### Compito da svolgere
Riscrivi il passo della recensione del film su Dostojevskij che va da "San Pietroburgo, 1860." fino a "e la fantasia.", sostituendo "manicomio" con "carcere".

### Estratto della pagina

San Pietroburgo, 1860. Dopo l'attentato ad un membro della famiglia imperiale, lo scrittore Fjodor Mikhajlovic Dostojevskij incontra nel manicomio un giovane rivoluzionario che gli ha scritto una lettera. Il ragazzo si chiama Gusiev e gli confessa di far parte di un gruppo terroristico che sta per mettere a segno un altro delitto. Lo scrittore è sconvolto da questa rivelazione che avviene nel momento in cui sta ultimando la stesura del suo ultimo romanzo "Il giocatore". Inizia così per Dostojevskij un duplice percorso concentrico e circolare, scrittore in casa e salvatore della sua patria e delle giovani vite dei rivoluzionari quando esce dalle mura domestiche .
Sono passati quasi vent’anni lontano dalla macchina da presa, ora Giuliano Montaldo torna a dirigere un film coinvolgente, che unisce l'impegno sociale e la fantasia.
La difesa del libero pensiero, fino all'esasperazione della libertà delle idee è al centro dell’evoluzione della storia. "Guai ad aver paura delle parole", dice lo scrittore russo.
Il migliore sulla scena è senza dubbio Roberto Herlitzka, che interpreta il ruolo dell'ispettore della polizia politica Pavlovic. L’attore, con algido distacco, coniuga la fedeltà alla Stato alla compassione cristiana. Ed proprio lui a dire la cosa più importante a Dostojevskij: "I vostri romanzi sembrano scritti contro i rivoluzionari, ma in realtà sono più incendiari dei proclami terroristici".
Senza dubbio è positivo lo scopo educativo del film, che mostra, meglio di qualsiasi antologia scolastica, come il vero romanzo sia proprio la vita del grande scritto russo. Ancora più dei suoi romanzi.
Alcuni particolari della storia, come l’incontro con Gusiev sono opera di fantasia, comunque la verità storica di base è mantenuta intatta.
Il film racconta soprattutto la sofferenza , gli amori, il vizio del gioco, la malattia del protagonista, sospeso nel territorio incerto tra sogno e realtà: una vita più avvincente di un romanzo e più sofferta di un dramma. I cinque giorni in cui si svolge la storia riassumono il cambiamento che attraversò la vita dello scrittore, la propria maturazione, la paura di essere stato un "cattivo maestro" per i rivoluzionari, che si ispirarono ai suoi scritti per trasformarsi in assassini.
Il regista lo ha definito un film di passioni. Perché la cosa che più colpisce della vita di Dostojevskij sono proprio le sue passioni, sia politiche sia esistenziali. Così lo spettatore è trascinato tra i dubbi e i rovelli che tormentano la mente di Fjodor Mikhajlovic. Il passato in Siberia, dieci anni trascorsi in dopo essere stato graziato della vita, drammatica esperienza che lo segnerà.

### Dati archiviati
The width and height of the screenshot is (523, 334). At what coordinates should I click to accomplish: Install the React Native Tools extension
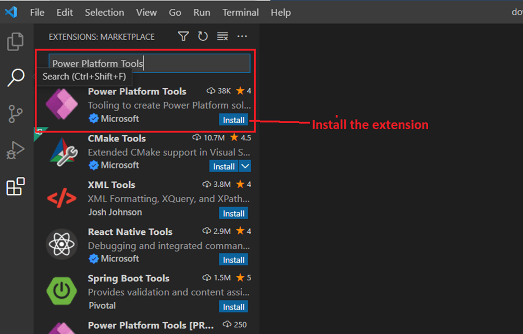coord(233,259)
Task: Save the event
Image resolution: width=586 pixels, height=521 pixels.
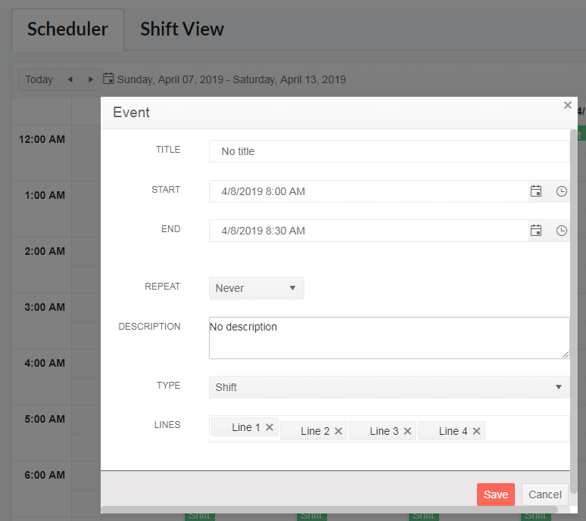Action: point(495,495)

### Risposta
San Pietroburgo, 1860. Dopo l'attentato ad un membro della famiglia imperiale, lo scrittore Fjodor Mikhajlovic Dostojevskij incontra nel carcere un giovane rivoluzionario che gli ha scritto una lettera. Il ragazzo si chiama Gusiev e gli confessa di far parte di un gruppo terroristico che sta per mettere a segno un altro delitto. Lo scrittore è sconvolto da questa rivelazione che avviene nel momento in cui sta ultimando la stesura del suo ultimo romanzo "Il giocatore". Inizia così per Dostojevskij un duplice percorso concentrico e circolare, scrittore in casa e salvatore della sua patria e delle giovani vite dei rivoluzionari quando esce dalle mura domestiche .
Sono passati quasi vent’anni lontano dalla macchina da presa, ora Giuliano Montaldo torna a dirigere un film coinvolgente, che unisce l'impegno sociale e la fantasia.